Cheap digital backs would probably be tricky.
Presumably, the customer would want one because it would be compatible with an existing SLR and lenses, and allow them to learn and use the same shooting techniques.
Unfortunately, 35mm silicon sensors are Not Cheap, so anything that is cheap is a lot smaller. Sensor processes have gotten pretty good, so cameras with nasty little sensors can wring out surprisingly good pictures; but that's with optics matched to their size. With an optics path expecting a 35mm area, it'll be like shooting through a straw. You might be able to put one or more intermediate lenses on top of the smaller sensor, to provide a 35mm-size target and re-focus the image onto the actual sensor; but doing that is going to add distortion and eat some photons(the first you don't want if you are doing this to use your fancy SLR glass, the second you don't want because you are using a lousy, noisy, low-sensitivity sensor that really needs all the light it can get).

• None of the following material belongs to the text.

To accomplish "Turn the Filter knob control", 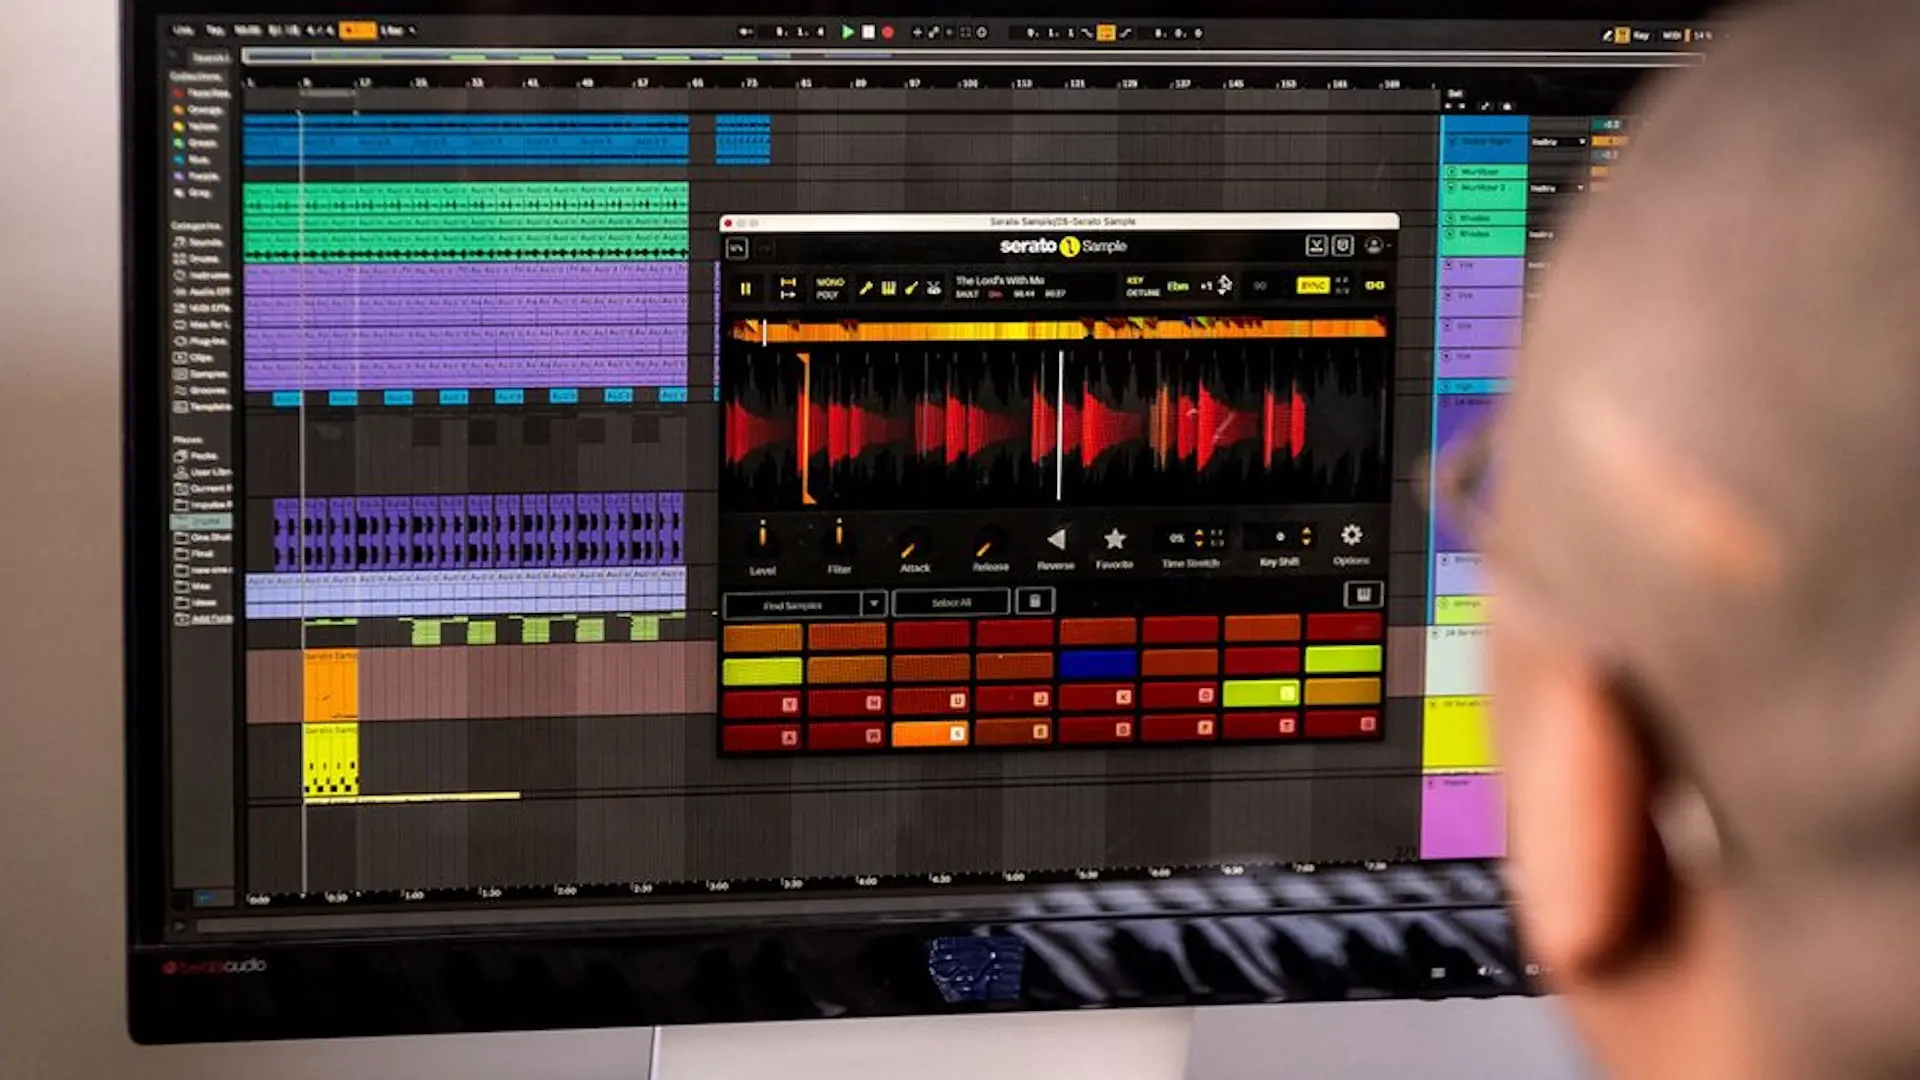I will (x=838, y=535).
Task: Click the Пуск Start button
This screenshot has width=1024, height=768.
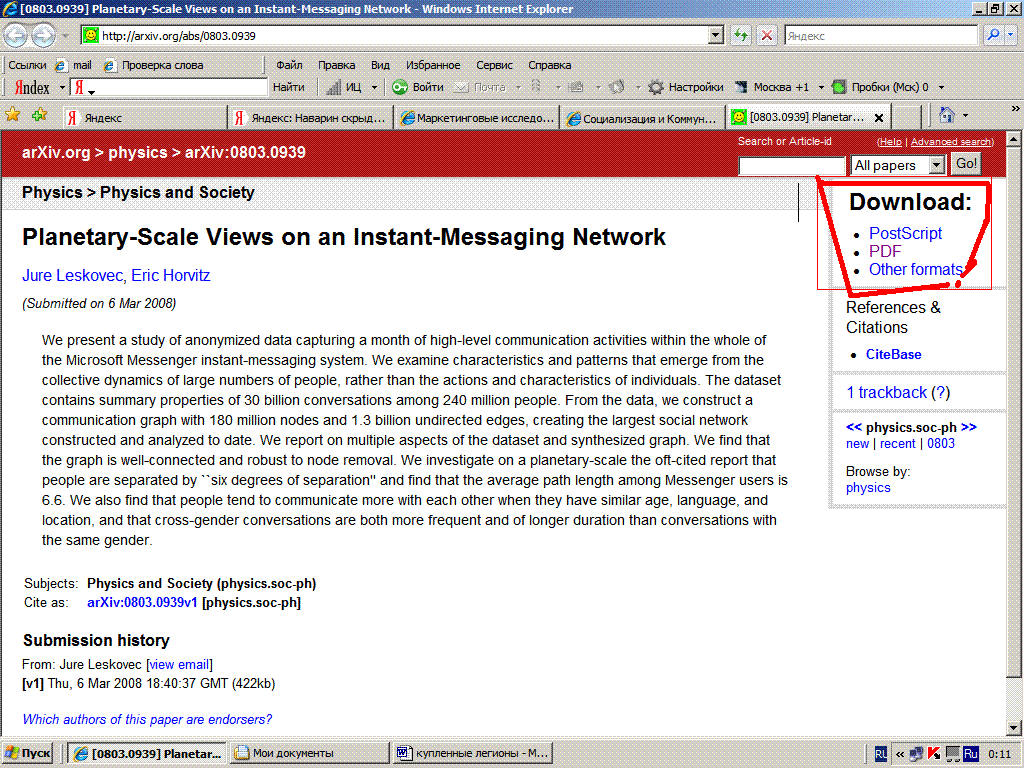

Because of those constraints, cheap SLR backs would likely be worse than cameras of equivalent price(especially since they'd have to come in multiple flavors to support different SLRs, while the cheapy point-and-shoots need be compatible with nothing but themselves and SD cards), which(along with actually-good DSLRs) confines the market for digital backs largely to crazed, price-insensitive, medium and large format devotees. Some pretty cool stuff; but for the price of a new car, you'd want it to be.
Doom and gloom aside, though, if one were willing to put up with the limitations and do a bit of bodging, I strongly suspect that you could get a functioning digital back, complete with handy screen and storage interface and things, by tearing the face off a poor, unsuspecting, digital point-and-shoot and then shoving it in such that its bare sensor is as close to where the film should be as possible.
You would have to contend with any self-testing that the camera does that might alert it to your alterations(spoofing of anything you have to remove or CHDK wizardry might do the trick, really ghastly cameras probably won't even check); but modern cheapy digitals are quite compact indeed, so finding one that fits should be doable, and the process of stripping a camera down is usually pretty simple. Whether you 3d-print a nice mount or use copious electrical tape to keep light out would then be between you and your conscience.
Plus, with ghastly point-and-shoots practically being given away(doubly so for used ones, or ones with damaged optics that you would be stripping anyway), it doesn't hurt to break a couple during the course of the R&D!